**AIM OF THE EXERCISE:** Retype the tail of the data exactly, starting at the line containing "Select the Dark theme radio button" and stopping at the last line.

**SOURCE RECORDS:**
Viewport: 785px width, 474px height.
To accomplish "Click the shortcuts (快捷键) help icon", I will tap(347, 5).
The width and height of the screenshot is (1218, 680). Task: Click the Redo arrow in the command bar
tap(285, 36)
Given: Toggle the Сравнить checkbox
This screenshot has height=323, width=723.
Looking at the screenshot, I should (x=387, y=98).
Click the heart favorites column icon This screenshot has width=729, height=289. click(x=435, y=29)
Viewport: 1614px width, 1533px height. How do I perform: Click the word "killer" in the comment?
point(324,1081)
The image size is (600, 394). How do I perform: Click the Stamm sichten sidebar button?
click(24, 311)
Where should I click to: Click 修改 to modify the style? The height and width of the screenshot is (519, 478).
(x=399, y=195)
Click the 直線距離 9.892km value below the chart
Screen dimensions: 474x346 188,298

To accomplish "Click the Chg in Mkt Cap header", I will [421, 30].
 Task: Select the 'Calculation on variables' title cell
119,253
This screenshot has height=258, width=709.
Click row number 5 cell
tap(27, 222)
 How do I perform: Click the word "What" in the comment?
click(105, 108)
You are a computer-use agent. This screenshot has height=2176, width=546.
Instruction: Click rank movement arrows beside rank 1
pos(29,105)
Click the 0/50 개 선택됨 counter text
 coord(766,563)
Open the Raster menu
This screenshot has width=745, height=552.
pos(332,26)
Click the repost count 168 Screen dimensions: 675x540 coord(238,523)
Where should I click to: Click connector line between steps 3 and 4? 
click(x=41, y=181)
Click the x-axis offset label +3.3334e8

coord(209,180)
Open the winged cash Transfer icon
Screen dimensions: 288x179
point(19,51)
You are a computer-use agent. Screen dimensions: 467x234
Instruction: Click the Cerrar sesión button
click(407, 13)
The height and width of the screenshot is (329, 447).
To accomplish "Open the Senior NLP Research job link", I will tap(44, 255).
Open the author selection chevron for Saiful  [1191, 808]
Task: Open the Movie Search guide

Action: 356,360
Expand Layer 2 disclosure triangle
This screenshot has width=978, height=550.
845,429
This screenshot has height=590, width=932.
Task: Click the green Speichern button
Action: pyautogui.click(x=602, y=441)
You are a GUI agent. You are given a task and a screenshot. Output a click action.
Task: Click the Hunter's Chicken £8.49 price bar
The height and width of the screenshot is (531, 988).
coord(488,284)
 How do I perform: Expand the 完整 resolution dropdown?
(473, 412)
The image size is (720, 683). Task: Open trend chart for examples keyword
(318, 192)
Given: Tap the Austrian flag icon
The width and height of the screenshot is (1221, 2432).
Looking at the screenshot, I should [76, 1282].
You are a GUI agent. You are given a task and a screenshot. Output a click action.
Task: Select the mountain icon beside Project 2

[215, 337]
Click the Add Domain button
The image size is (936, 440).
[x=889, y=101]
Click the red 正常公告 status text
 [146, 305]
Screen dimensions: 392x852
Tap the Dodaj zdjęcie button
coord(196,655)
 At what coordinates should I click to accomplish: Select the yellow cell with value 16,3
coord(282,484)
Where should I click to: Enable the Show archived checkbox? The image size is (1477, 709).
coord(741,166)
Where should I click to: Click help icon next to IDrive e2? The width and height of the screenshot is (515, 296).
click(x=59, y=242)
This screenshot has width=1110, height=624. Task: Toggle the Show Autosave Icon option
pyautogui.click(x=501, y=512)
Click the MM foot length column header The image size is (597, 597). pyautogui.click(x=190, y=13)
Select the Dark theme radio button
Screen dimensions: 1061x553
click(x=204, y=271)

**EXERCISE RESULT:**
Select the Dark theme radio button
Screen dimensions: 1061x553
click(x=204, y=271)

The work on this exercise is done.